Thursday, October 6, 2005

Southern Cornbread

I was making cornbread the other day and remembered a story about cornbread that I heard by Alabama storyteller Kathryn Tucker Windham. When traveling around the South, she stops at little family restaurants and always orders cornbread, she says:

It is just amazing the variety that you get in cornbread, the different kinds of it. You never really know exactly what to expect when you order cornbread. But I am always shocked whey they don't have cornbread. I expect any Southern eating establishment to have cornbread. They just shouldn't be allowed a license to operate if they don't have cornbread.

Cornbread must be had with turnip greens, snap beans, collards, peas, okra, tomatoes, butter beans, and all those good vegetables that you have in the summertime.

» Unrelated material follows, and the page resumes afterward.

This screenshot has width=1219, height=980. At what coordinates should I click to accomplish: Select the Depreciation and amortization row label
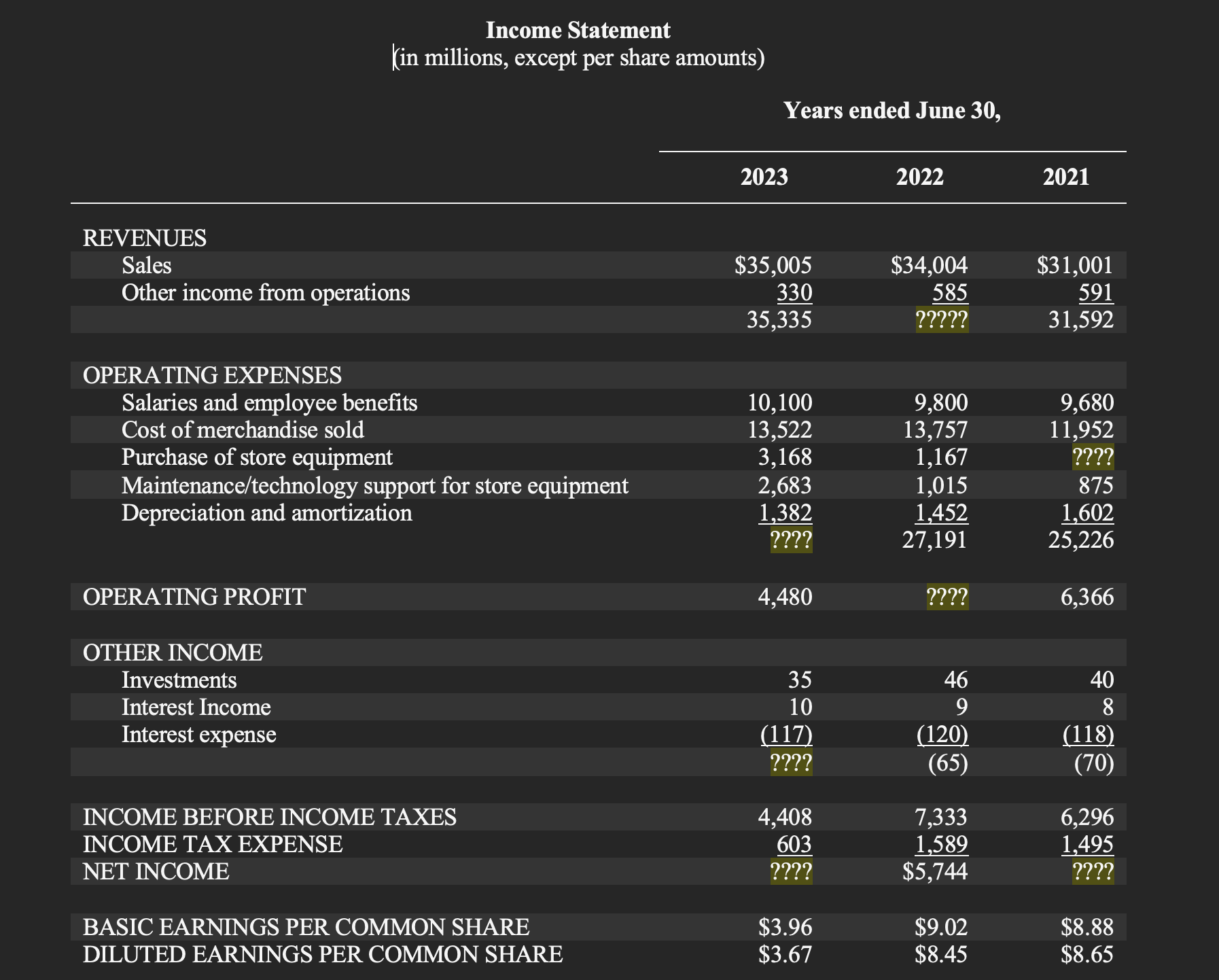[x=266, y=513]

The worst kind of cornbread that they can bring you anywhere is cornbread that has sugar in it. Now, that's pure Yankee cornbread. No decent Southern cornbread has ever had sugar in it.


The words on paper just don't do justice to her storytelling, her voice is classic old Southern, it is a joy to listen to her voice and her stories. Found in a description for one of her recordings: Ms. Windham's rich voice spreads over the listener like butter over Southern cornbread.

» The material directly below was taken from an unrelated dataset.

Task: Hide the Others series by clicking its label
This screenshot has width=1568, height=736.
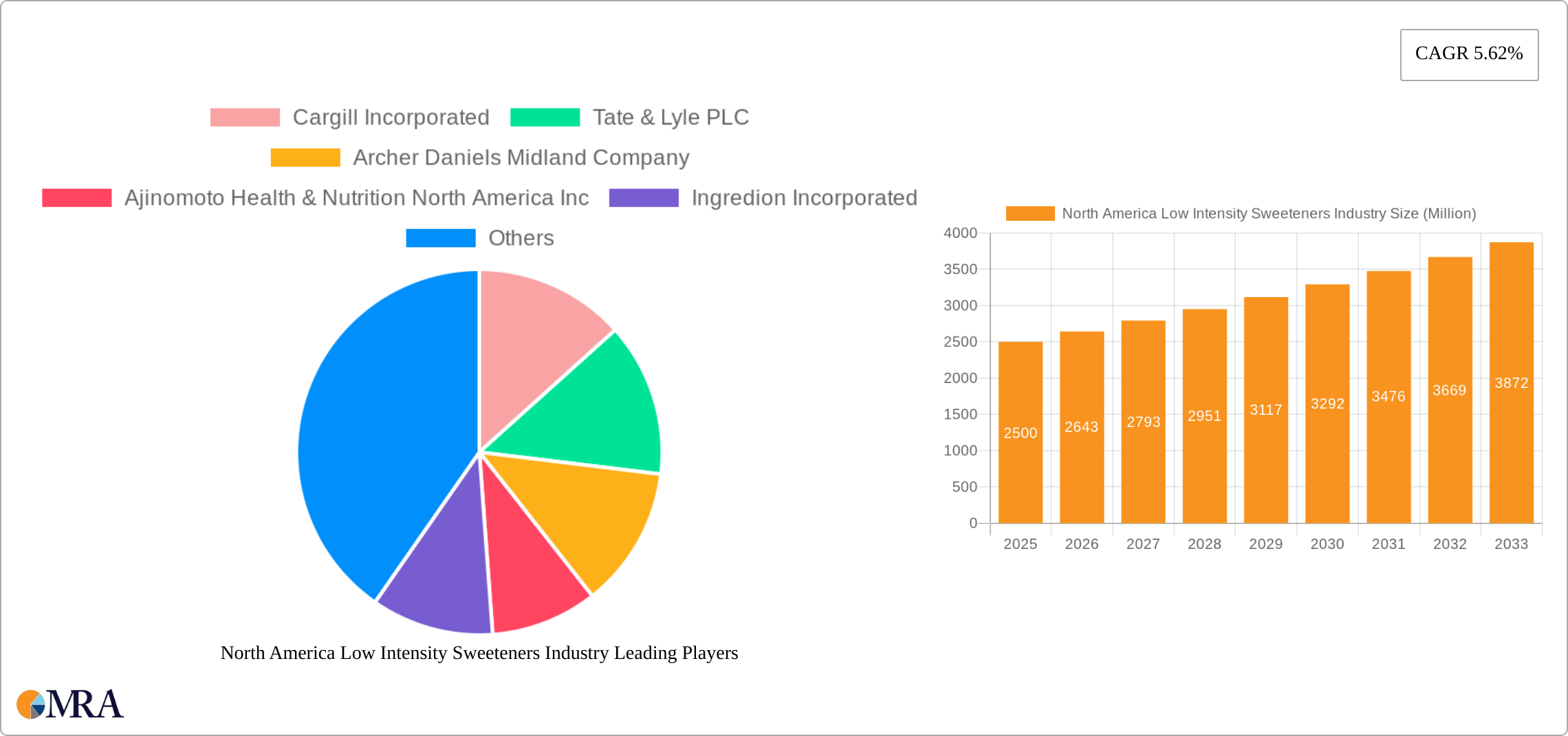Action: 521,238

Making cornbread was one of the things I was responsible for at suppertime, as a child of 10 or 11, along with making tea (sweet of course), and setting the table. I am not sure if I handled the hot cornbread pan, probably not, maybe just mixed it up. Making cornbread is not like baking any other kind of bread. An iron skillet is required, one that has been well seasoned so the bread won't stick. And the greased skillet must be heated in a hot oven before pouring in the batter - when you hear it sizzle you know you have the beginnings of a good crust.

I have been putting a pinch or more of sugar in my cornbread, but I think I should stop now, I don't want to be accused of not making decent Southern cornbread! I wonder if Two-Mama or Mother Hanie put sugar in their cornbread? Making cornbread the old fashioned way is a Southern tradition that needs to be passed down. Now, bring on the butter and black-eyed peas!